What the task requires:
Look below for the line with "The height and". Retype it and every line after it to the end, exactly, but leave out the pictures.

Information given:

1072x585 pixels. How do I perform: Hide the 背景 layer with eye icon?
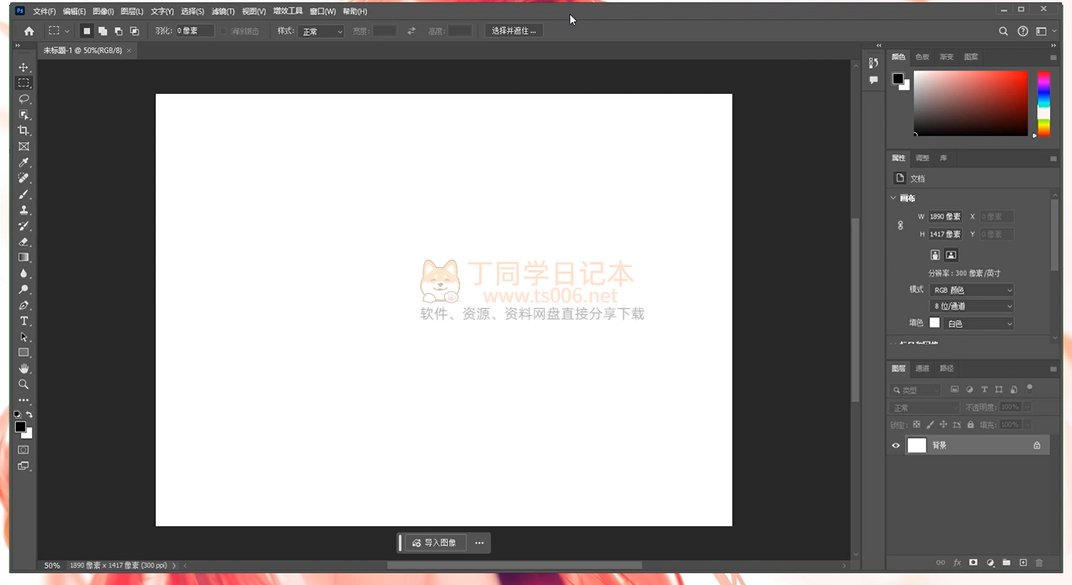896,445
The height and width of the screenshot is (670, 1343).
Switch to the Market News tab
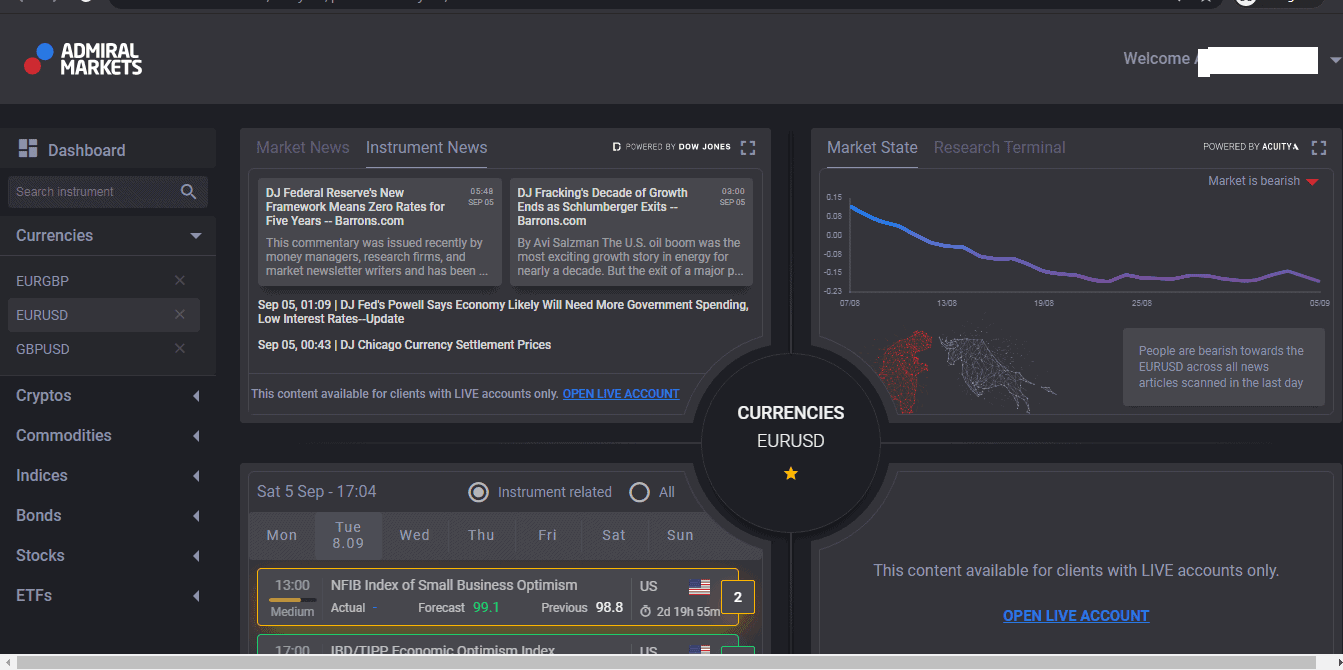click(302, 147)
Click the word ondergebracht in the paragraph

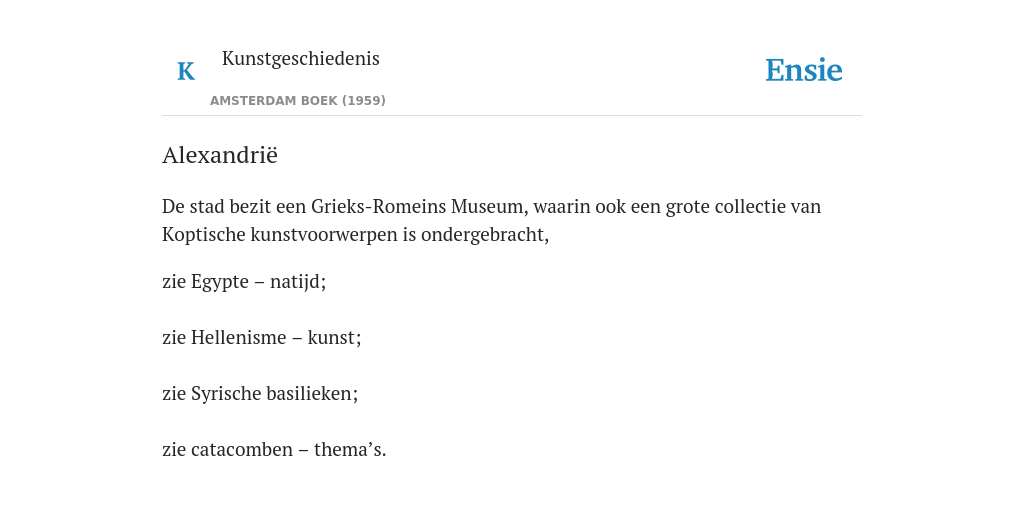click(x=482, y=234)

Reply:
The height and width of the screenshot is (670, 1343).
Switch to the Market News tab
click(302, 147)
Click the word ondergebracht in the paragraph

click(x=482, y=234)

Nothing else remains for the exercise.